Refactors are never easy, especially in core parts of a software product, and some developers struggle by just hearing the word "refactor" (myself included).
Realizing the need for changes
In the company I work, called RuaDois, we have a Vue.js front-end, that is used by brazilian real estates to track and boost their businesses.
The application started as an MVP which states for Minimum Viable Project, in 2018. When I joined the team, the application was already built and running, with some features implemented in it.
But after some months of work, I started to feel the website was taking too much time to load, about 15~20 seconds, which is annoying.
I ran a google lighthouse simple test, and the results, well, were terrible:
As the application grew faster and faster, by the hands of different developers, with different levels of experience, the software engineering practices were almost gone. There was a lot of duplicated code, unused libs, unused components, unused assets, old code that wasn't being removed, and so on, that I realized after a couple of months working on the project.
This lack of good practices and concern with the code could be potentially dangerous to the health of the application, and in a long term perspective, could lead the future developers to lose control of the code, making maintenance painful, and preventing the application to scale with a solid foundation, which by no means is a good thing to the clients and the company.
After seeing this, I decided to make something about it, because the application was already huge, and if nothing was done, it could get worse over time, making the user experience not pleasant. The users may not feel the website easy to use anymore, and instead, frustrating and time-consuming.
I started to think of a plan to refactor the whole application, from removing duplicated code to revamping its whole architecture to make the code easier to maintain. Quite a challenge, I'd say.
At the same time, looking to introduce software engineering practices, that were lost at some point in the past.
Getting to the numbers
The Vue CLI has a --report
option, which can generate a detailed HTML report about the build size.
Here is one of the first reports, from the size of the application at that time:
As you can see on the left, the build had the size of almost 30 MB!
- Moment was taking up about 2 MB of space;
- Lodash was taking 1.35 MB of space;
- Vee-validate was taking 860 KB of space;
- v-tooltip was about 600 KB;
- vue-toastr-2 required jquery and toastr dependencies, totalizing 450 KB;
In a first patch, I updated vee-validate's version to 3.0, and its size dropped to 240 KB, pretty good!
Then, I updated the lodash
imports. Across the entire application, there were imports of the whole library as import _ from 'lodash'
. I've changed that to import sortBy from 'lodash/sortBy'
and so on. After that, its size is about 200 KB.
I decided to remove moment entirely from the application and use date-fns instead. Here's a good read about it. Date-fns uses only 140 KB in my build.
Note: by the time I'm publishing this post, moment is now officially deprecated.
I removed the v-tooltip lib because it was being used only in one place of the app.
I replaced vue-toastr-2 for vue-notification.

- [Supplied material]:
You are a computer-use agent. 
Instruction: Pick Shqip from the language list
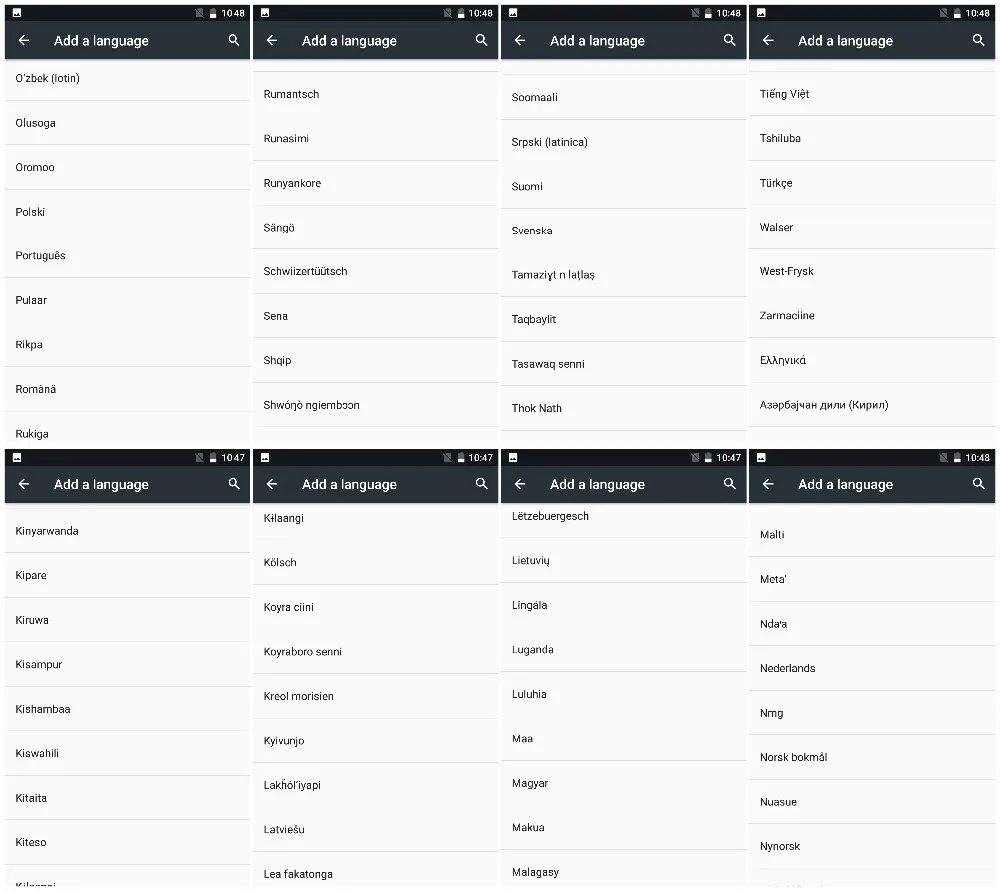click(376, 360)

- [Do this]:
The text on refactoring the Vue.js front-end has a bulleted list of libraries and the space each took in the build. List each library in that list along with its stated size.

- [Solution]:
- Moment: about 2 MB
- Lodash: 1.35 MB
- Vee-validate: 860 KB
- v-tooltip: about 600 KB
- vue-toastr-2, with its jquery and toastr dependencies: 450 KB in total